Write the records out again without change. Leave the pictures behind.

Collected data
▬▬▬▬▬▬

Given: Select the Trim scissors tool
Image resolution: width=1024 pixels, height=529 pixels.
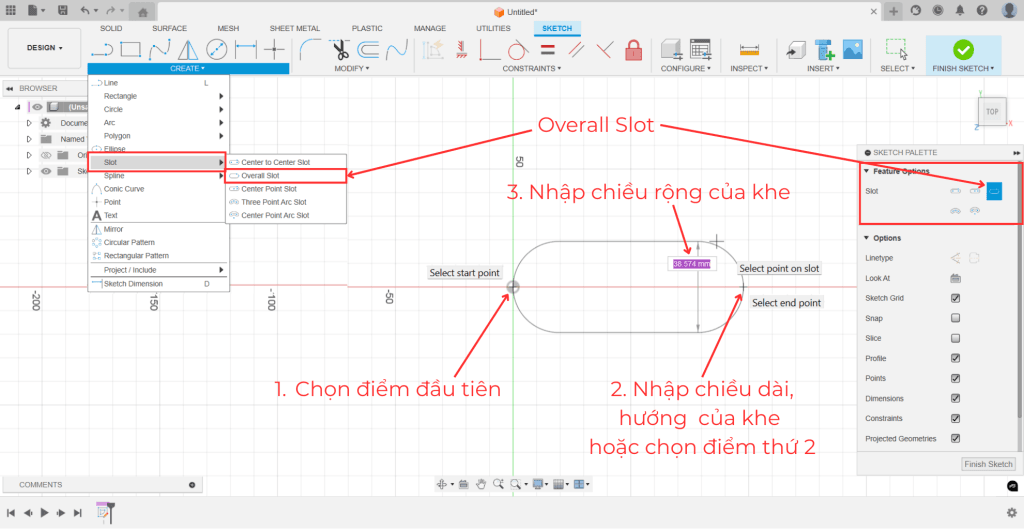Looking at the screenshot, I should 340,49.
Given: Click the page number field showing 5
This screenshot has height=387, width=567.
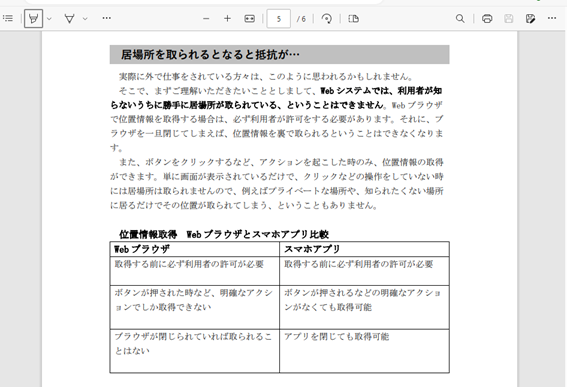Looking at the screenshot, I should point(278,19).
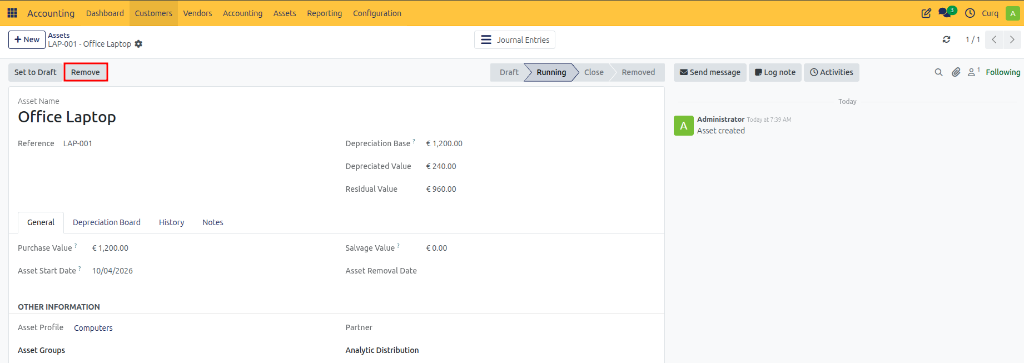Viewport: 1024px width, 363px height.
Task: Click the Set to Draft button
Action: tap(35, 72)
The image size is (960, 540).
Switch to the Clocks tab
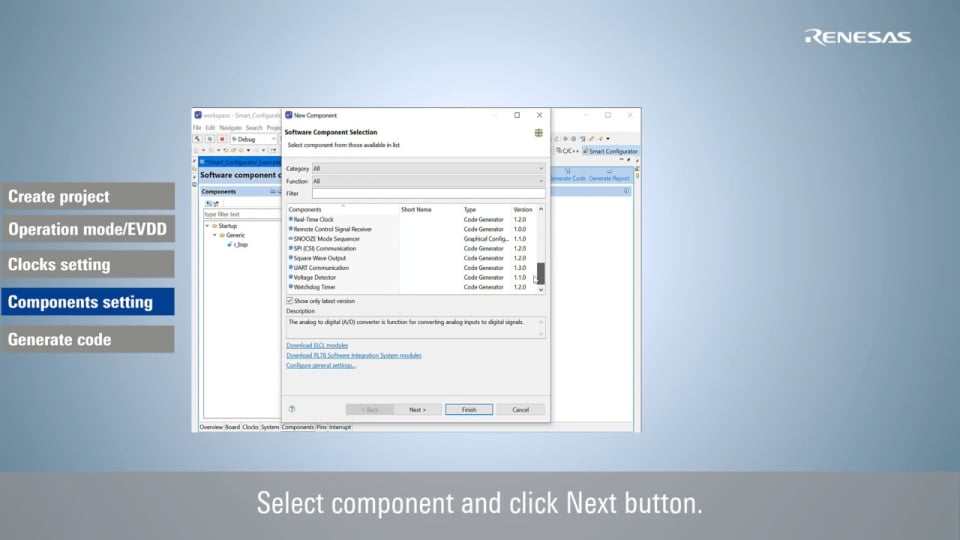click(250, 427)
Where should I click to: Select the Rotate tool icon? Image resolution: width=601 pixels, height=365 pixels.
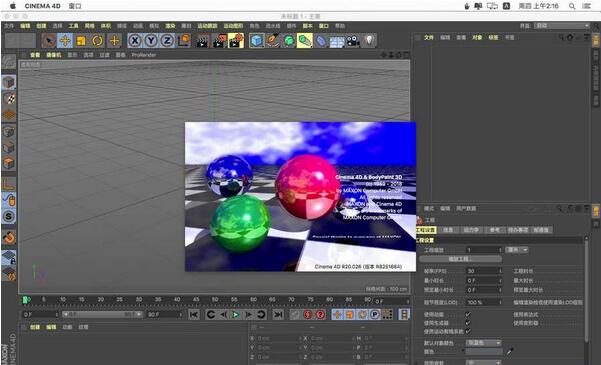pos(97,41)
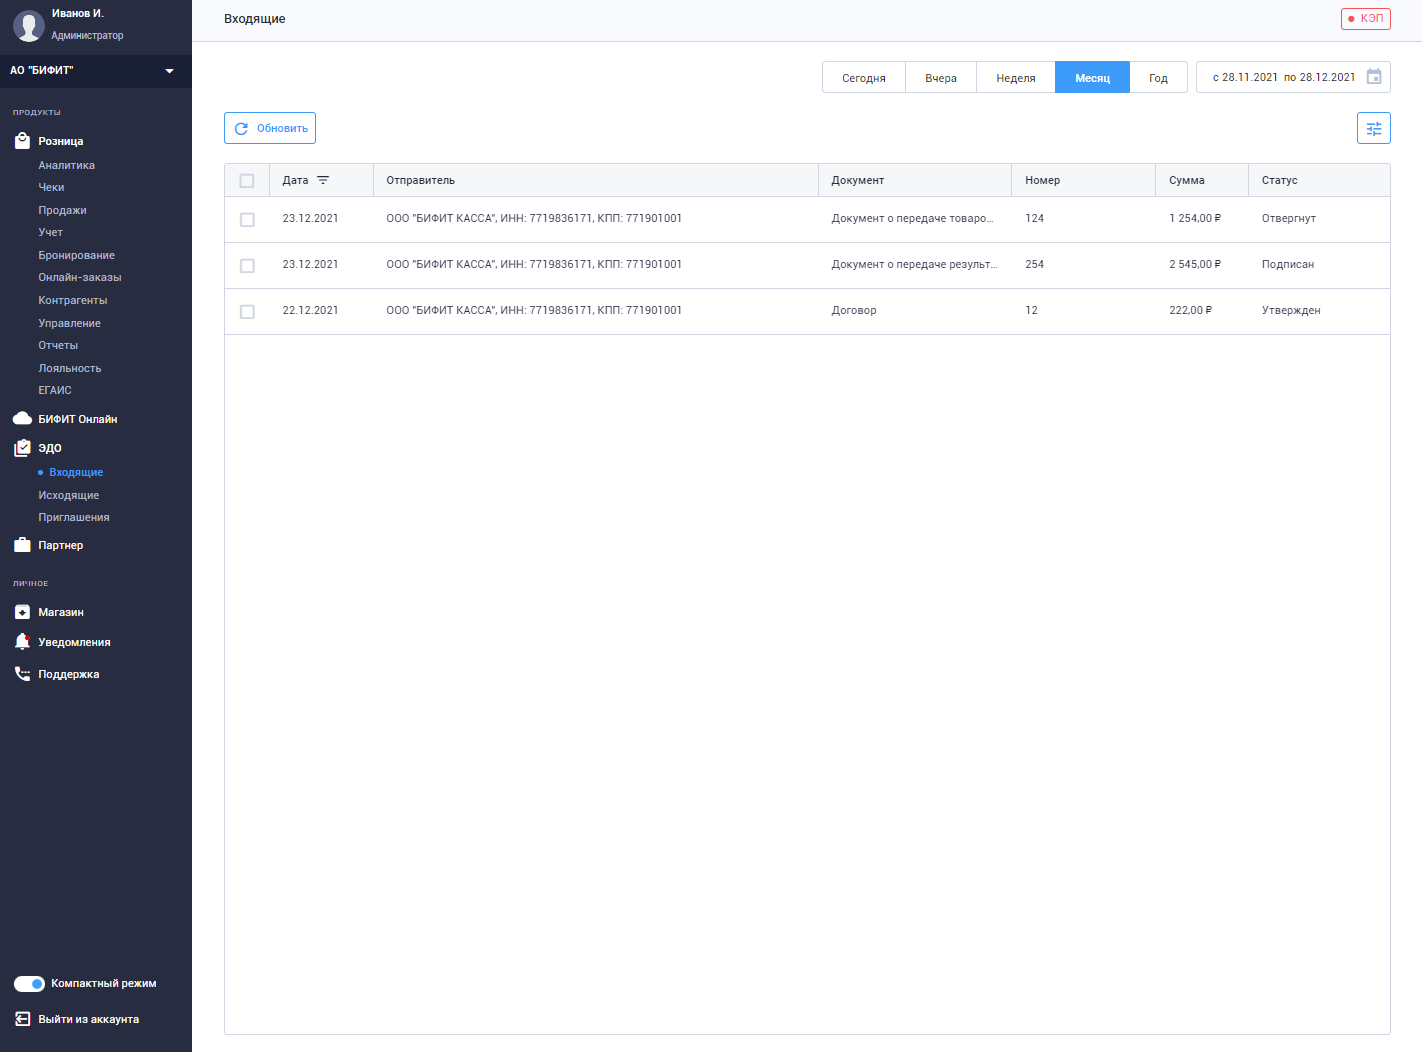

▬▬▬▬▬▬

- RESULT BELOW -
Given: Select the Trim scissors tool
Image resolution: width=1024 pixels, height=529 pixels.
Looking at the screenshot, I should 340,49.
Given: Click the page number field showing 5
This screenshot has height=387, width=567.
Looking at the screenshot, I should point(278,19).
Viewport: 1024px width, 363px height.
Task: Click the Set to Draft button
Action: tap(35, 72)
The image size is (960, 540).
Switch to the Clocks tab
click(250, 427)
Where should I click to: Select the Rotate tool icon? Image resolution: width=601 pixels, height=365 pixels.
pos(97,41)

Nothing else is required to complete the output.